The most widely used of those "provisional methods" which we have called "semi-fictions" is
artificial classification. The ultimately valid construct corresponding to it, and eventually to take its place, is the
natural system. All cosmic objects present special forms which are theoretically expressed in some classification, and when this specification corresponds with reality in every respect then it is a natural system. The natural system is in itself one of the most complicated problems of philosophy and of natural science, and from it arises the vital question of the nature of species.
A natural system is one in which entities are arranged according to the principles apparently followed by nature in their development. To put it briefly, the natural system of classification must be a copy corresponding to the actual origins and mutual relationship of all things. This is the goal of science and any direct method must work straight towards it.

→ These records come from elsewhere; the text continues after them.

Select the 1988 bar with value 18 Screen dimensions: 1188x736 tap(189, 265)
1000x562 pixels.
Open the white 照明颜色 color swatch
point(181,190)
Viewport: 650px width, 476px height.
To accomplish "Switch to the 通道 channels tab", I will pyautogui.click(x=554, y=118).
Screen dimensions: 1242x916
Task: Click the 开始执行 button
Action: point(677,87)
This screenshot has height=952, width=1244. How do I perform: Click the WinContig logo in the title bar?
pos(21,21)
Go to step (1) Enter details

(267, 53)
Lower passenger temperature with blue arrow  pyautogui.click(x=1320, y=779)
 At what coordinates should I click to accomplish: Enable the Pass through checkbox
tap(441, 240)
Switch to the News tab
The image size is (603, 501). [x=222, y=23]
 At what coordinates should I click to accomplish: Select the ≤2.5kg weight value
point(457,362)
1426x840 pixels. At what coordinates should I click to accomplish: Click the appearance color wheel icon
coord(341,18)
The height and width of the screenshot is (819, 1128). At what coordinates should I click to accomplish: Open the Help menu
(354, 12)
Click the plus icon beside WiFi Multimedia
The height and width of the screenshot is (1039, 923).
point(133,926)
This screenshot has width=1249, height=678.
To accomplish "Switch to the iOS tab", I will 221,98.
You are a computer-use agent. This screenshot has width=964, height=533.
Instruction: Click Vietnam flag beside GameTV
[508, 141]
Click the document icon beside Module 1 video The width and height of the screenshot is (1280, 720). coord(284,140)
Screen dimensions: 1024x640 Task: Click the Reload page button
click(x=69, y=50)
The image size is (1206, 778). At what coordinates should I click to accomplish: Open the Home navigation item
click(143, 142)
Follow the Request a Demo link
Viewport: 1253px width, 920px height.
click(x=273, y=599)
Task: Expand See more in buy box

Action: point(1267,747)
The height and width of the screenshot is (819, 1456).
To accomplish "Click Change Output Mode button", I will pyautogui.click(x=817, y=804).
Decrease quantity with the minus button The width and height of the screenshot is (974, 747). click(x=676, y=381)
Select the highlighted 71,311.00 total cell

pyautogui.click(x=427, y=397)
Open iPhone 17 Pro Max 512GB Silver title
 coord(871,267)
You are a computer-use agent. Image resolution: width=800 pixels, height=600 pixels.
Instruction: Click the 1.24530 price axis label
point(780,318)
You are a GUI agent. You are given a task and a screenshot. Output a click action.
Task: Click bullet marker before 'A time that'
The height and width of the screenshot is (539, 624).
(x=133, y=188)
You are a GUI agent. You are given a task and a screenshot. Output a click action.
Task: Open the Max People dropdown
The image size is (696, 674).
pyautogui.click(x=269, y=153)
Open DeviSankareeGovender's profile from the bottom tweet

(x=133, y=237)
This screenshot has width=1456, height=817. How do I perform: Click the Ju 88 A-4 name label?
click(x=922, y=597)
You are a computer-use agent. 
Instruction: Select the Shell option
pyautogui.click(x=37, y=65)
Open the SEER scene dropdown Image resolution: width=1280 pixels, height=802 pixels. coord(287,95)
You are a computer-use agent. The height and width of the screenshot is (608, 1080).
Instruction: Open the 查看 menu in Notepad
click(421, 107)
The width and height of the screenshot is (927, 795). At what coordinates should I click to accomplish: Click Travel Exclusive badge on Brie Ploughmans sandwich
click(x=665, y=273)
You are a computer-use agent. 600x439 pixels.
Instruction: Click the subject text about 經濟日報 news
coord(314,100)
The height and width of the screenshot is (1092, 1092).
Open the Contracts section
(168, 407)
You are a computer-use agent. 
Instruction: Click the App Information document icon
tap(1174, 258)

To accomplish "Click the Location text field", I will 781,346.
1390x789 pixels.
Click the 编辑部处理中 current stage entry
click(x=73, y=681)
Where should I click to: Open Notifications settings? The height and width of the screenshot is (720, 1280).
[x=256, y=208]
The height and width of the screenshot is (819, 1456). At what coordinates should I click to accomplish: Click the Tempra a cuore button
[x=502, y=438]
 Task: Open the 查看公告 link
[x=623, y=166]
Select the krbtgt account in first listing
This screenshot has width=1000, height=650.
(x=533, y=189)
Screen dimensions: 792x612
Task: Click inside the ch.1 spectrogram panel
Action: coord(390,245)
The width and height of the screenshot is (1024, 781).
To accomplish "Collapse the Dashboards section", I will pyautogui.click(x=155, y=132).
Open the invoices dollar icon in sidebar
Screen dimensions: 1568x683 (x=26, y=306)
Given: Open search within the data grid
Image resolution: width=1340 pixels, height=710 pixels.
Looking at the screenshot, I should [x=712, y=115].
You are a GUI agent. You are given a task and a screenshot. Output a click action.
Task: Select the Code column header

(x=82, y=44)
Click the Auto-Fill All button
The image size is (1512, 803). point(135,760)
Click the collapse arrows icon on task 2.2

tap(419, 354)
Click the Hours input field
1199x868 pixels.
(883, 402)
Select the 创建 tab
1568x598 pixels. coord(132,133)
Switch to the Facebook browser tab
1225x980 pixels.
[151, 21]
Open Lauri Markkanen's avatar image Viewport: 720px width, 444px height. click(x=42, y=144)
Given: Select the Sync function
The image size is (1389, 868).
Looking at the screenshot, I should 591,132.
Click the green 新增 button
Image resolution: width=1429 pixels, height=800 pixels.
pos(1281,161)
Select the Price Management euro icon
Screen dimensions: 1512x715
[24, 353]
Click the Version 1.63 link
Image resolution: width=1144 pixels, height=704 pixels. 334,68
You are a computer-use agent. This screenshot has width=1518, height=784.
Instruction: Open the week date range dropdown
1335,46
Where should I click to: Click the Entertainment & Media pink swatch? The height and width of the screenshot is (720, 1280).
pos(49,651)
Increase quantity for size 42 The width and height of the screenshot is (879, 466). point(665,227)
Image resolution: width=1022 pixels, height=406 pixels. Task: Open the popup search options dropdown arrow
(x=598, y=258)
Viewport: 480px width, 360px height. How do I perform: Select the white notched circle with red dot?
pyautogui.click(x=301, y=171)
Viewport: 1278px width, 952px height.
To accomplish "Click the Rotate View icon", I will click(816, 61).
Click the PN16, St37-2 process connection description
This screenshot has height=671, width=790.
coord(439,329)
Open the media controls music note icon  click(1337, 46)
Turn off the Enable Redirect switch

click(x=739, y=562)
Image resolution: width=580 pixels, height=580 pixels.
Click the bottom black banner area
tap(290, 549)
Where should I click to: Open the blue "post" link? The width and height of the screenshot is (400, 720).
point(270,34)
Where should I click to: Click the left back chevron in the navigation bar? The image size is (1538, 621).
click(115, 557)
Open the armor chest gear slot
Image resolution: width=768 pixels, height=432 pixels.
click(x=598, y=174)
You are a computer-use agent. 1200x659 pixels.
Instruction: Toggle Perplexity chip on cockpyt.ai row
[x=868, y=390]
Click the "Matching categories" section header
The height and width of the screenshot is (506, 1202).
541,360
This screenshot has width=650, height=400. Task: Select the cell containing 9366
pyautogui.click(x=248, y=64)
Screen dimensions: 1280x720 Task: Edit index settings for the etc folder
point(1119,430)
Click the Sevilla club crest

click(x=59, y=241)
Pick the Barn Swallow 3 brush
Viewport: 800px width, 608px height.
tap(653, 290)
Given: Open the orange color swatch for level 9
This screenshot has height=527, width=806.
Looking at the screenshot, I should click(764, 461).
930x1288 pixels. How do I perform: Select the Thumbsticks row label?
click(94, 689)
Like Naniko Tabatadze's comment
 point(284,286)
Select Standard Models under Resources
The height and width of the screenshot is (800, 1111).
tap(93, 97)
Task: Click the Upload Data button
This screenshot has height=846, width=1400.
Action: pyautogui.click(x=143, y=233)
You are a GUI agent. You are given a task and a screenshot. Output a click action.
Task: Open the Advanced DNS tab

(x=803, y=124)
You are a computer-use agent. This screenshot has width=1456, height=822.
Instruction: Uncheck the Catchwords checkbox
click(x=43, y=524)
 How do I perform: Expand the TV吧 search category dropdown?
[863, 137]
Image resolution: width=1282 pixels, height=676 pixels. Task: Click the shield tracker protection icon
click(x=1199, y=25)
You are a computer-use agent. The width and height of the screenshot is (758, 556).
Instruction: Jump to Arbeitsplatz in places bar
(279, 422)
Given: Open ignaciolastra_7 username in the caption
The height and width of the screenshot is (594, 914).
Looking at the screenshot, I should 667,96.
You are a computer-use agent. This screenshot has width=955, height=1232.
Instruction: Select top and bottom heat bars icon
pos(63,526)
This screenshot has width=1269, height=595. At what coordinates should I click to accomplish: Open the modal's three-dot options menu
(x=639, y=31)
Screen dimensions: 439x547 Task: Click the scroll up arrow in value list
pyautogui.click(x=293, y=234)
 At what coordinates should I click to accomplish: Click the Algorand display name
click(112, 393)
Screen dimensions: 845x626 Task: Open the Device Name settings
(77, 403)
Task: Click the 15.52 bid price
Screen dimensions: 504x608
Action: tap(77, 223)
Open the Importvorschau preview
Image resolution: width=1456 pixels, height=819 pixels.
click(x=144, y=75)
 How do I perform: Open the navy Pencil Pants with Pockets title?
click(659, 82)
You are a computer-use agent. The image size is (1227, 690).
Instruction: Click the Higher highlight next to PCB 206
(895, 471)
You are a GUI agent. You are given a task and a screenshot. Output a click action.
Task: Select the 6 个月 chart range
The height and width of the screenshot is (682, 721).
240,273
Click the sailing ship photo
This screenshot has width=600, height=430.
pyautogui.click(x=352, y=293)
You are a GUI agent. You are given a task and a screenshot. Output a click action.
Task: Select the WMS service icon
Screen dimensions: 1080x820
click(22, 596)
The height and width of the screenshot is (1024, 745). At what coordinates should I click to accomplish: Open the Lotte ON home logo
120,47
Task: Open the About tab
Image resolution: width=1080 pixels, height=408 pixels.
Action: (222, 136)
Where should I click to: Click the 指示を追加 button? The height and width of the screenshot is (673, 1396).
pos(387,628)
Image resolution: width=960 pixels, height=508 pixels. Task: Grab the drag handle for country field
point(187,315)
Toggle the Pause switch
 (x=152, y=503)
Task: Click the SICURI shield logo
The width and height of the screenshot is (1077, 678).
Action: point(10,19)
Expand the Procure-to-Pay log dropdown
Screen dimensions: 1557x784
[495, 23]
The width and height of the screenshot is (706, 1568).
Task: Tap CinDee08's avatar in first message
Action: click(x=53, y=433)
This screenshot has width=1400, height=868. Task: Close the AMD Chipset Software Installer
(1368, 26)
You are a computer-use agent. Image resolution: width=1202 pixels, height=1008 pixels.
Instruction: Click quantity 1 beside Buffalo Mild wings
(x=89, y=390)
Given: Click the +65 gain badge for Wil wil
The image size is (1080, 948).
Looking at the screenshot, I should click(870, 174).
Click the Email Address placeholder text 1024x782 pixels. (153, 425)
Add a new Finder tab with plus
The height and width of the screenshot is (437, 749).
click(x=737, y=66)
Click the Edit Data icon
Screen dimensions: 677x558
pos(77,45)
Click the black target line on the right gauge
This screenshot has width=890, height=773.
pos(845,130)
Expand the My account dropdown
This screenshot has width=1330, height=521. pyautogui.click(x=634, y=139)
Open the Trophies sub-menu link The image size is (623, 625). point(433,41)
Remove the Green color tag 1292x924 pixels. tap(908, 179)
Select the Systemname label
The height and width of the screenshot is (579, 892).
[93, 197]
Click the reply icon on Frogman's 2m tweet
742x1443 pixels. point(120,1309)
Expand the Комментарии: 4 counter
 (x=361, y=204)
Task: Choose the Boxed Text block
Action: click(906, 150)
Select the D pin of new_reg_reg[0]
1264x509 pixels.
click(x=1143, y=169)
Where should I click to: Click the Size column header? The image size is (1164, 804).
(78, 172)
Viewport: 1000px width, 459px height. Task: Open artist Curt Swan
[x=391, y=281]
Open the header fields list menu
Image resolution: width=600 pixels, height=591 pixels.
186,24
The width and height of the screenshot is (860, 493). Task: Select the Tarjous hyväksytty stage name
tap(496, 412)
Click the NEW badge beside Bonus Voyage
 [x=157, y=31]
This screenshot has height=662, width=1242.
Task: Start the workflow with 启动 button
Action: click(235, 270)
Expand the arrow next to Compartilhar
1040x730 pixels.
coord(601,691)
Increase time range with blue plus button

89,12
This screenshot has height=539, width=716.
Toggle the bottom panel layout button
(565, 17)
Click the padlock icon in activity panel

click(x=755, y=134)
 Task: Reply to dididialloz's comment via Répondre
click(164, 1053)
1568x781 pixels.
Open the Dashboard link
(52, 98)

It is at this point that all the considerations so far advanced are justified. The material at our disposal puts so many formidable obstacles in the direct path that the logical function strikes out along by-ways. It makes use of an artifice; it creates artificial classes. Now what does this mean? In our psychological terminology it means that it
provisionally substitutes for the correct constructs others which do not directly correspond to reality. It then operates with these fictional classes as if they were real ones. We can here only draw attention to the well-known fact that the artificial and fictive classification always selects from a whole group of characters some one that is particularly prominent, and bases its division upon this without paying any attention to the way in which these characters are naturally determined by one another. These provisional classificatory aids not only serve the practical purpose of permitting objects to be arranged and brought under definite rubrics, and provide at the same time a sort of mnemonic device, but they also possess a theoretical value, in so far as they perform a
heuristic service by preparing for and facilitating the discovery of a natural system. Artificial systems are generally based on these concepts of species, which themselves only bring superficial order provisionally into the confused mass of phenomena.